(Collected data entries)
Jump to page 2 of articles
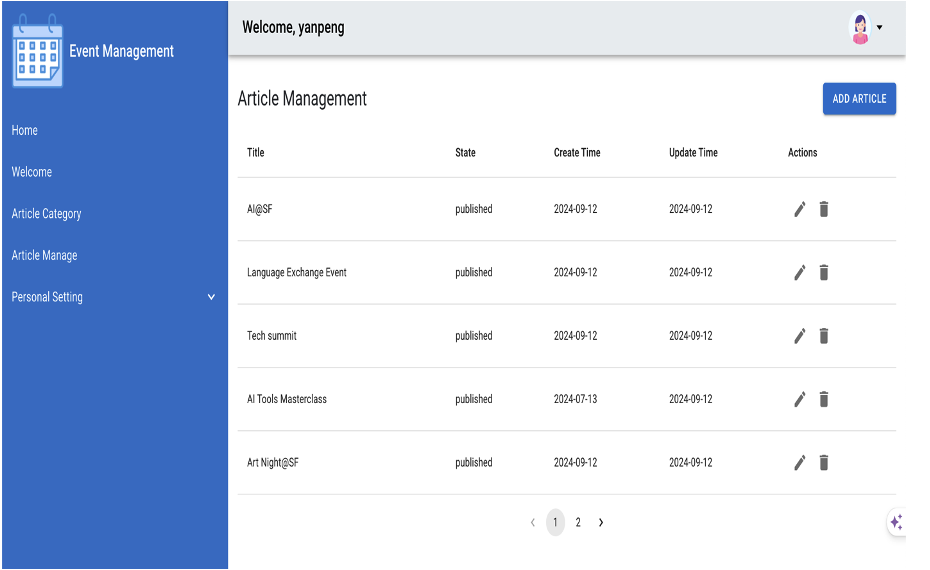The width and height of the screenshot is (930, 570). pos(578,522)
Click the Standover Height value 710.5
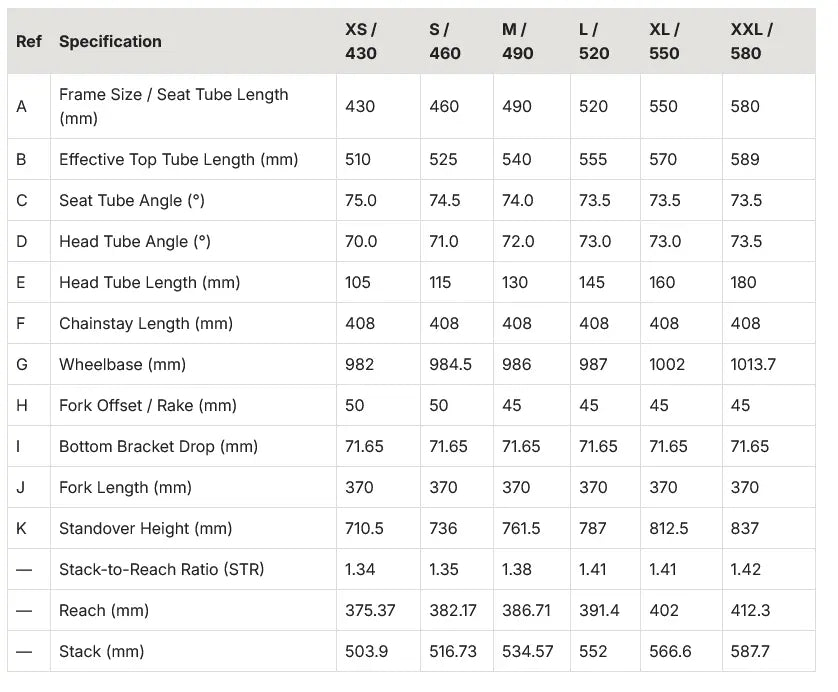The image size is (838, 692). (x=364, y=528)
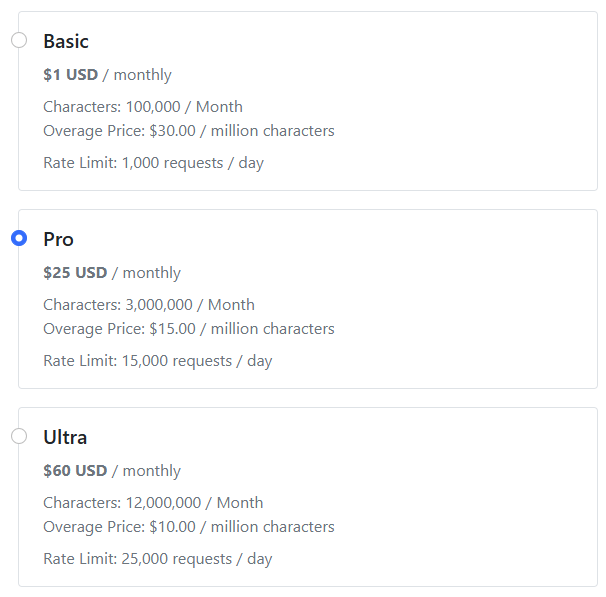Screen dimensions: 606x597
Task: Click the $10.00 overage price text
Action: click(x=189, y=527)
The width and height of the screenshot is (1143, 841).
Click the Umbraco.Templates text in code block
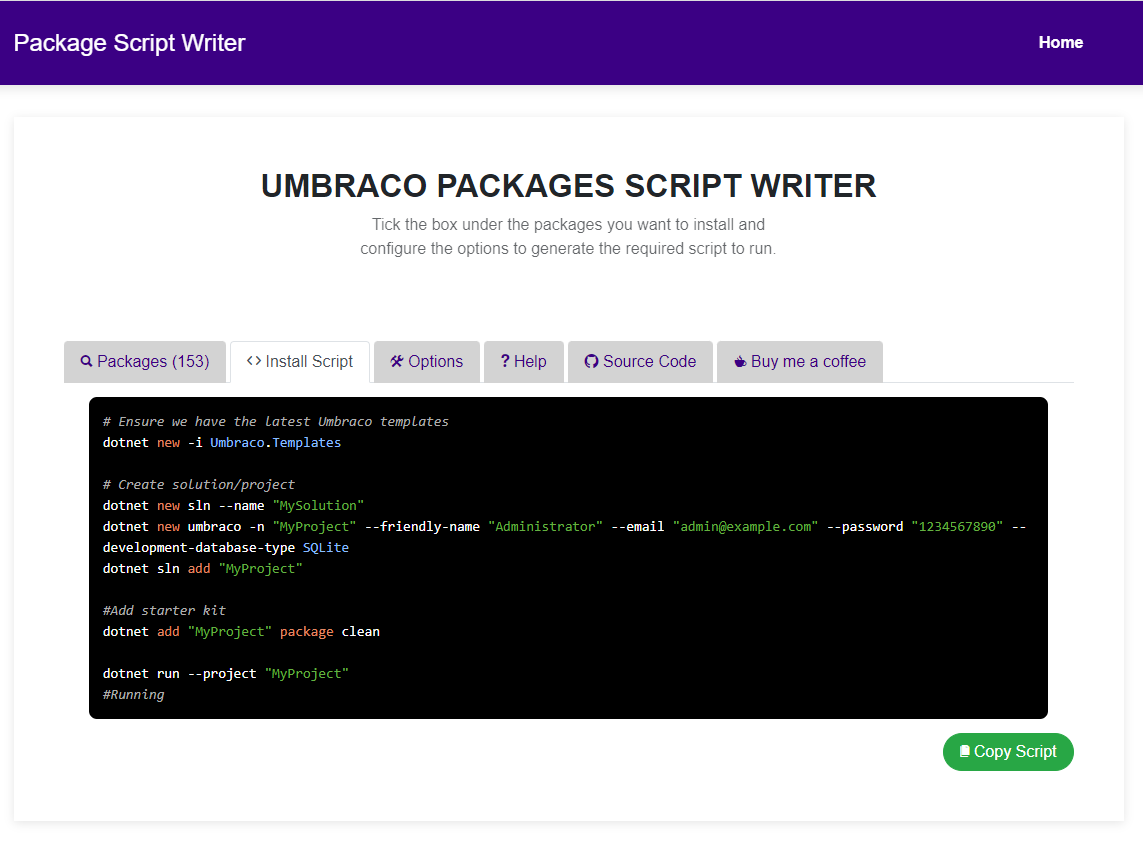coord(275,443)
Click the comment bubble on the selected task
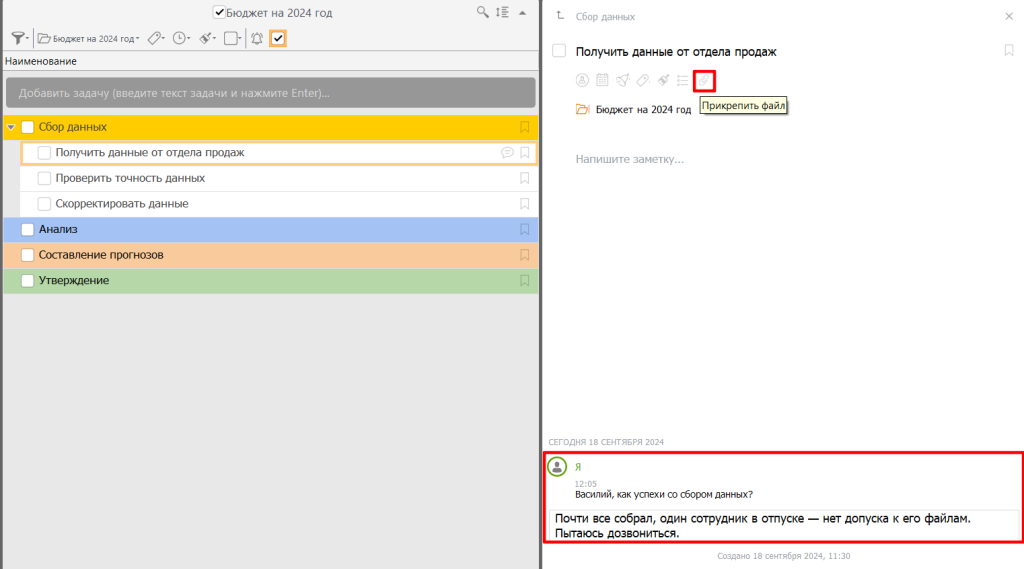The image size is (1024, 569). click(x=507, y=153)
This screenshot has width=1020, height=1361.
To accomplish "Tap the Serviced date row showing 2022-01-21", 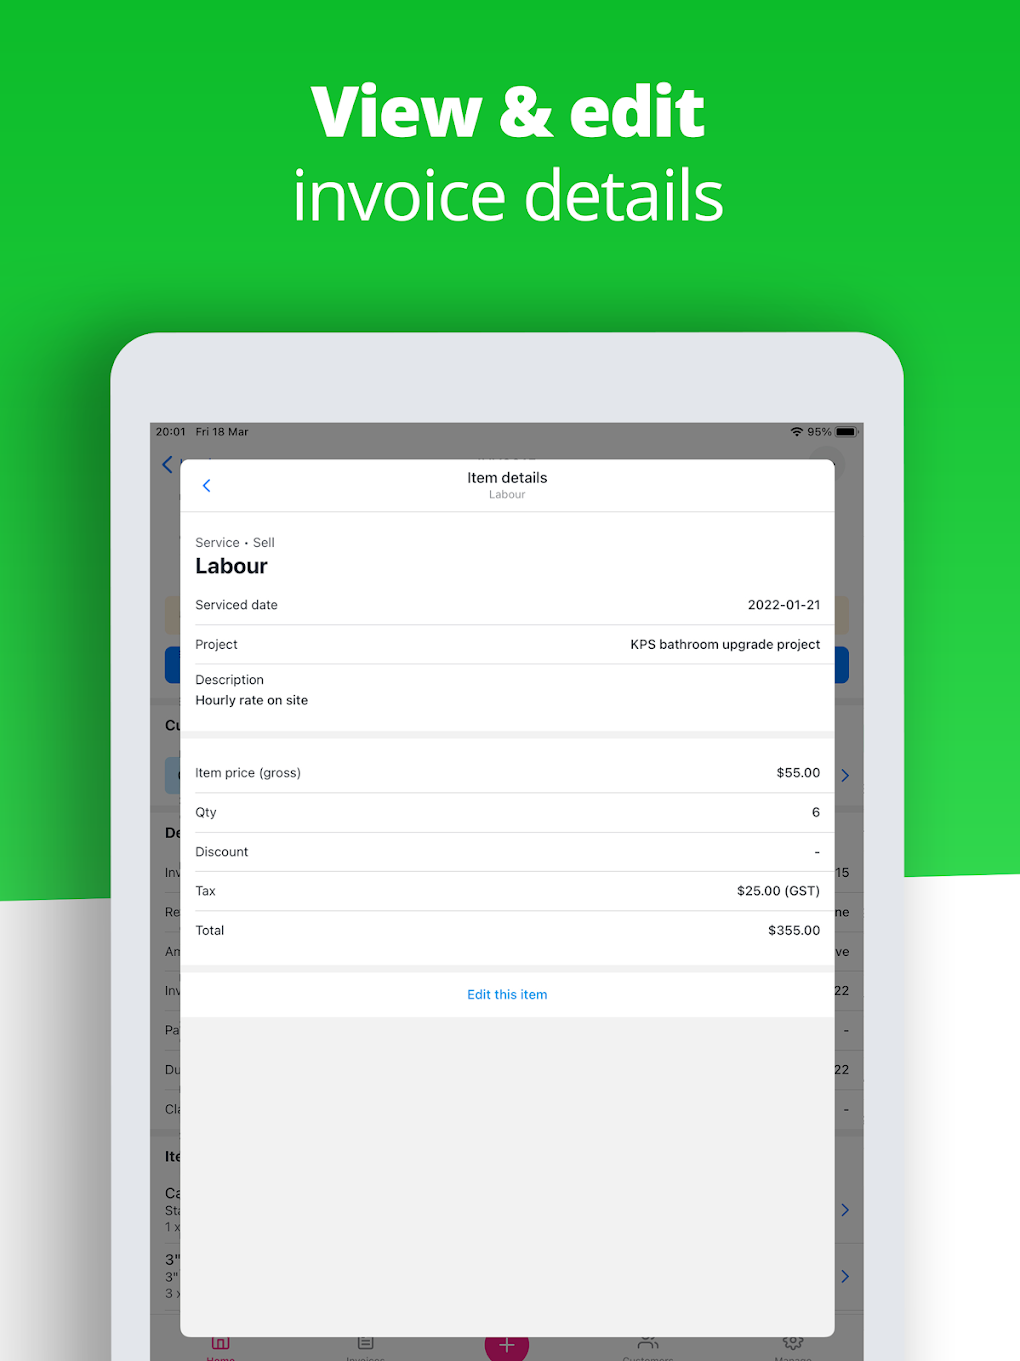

Goal of the exercise ▸ Each entry is to be output exactly, and no picture is to appear.

Final answer ▸
Jump to page 2 of articles
The width and height of the screenshot is (930, 570). pos(578,522)
Click the Standover Height value 710.5
The image size is (838, 692). (x=364, y=528)
Screen dimensions: 606x597
Task: Click the $10.00 overage price text
Action: click(x=189, y=527)
The width and height of the screenshot is (1143, 841).
Click the Umbraco.Templates text in code block
coord(275,443)
Click the comment bubble on the selected task
The image size is (1024, 569). click(x=507, y=153)
This screenshot has width=1020, height=1361.
To accomplish "Tap the Serviced date row showing 2022-01-21", 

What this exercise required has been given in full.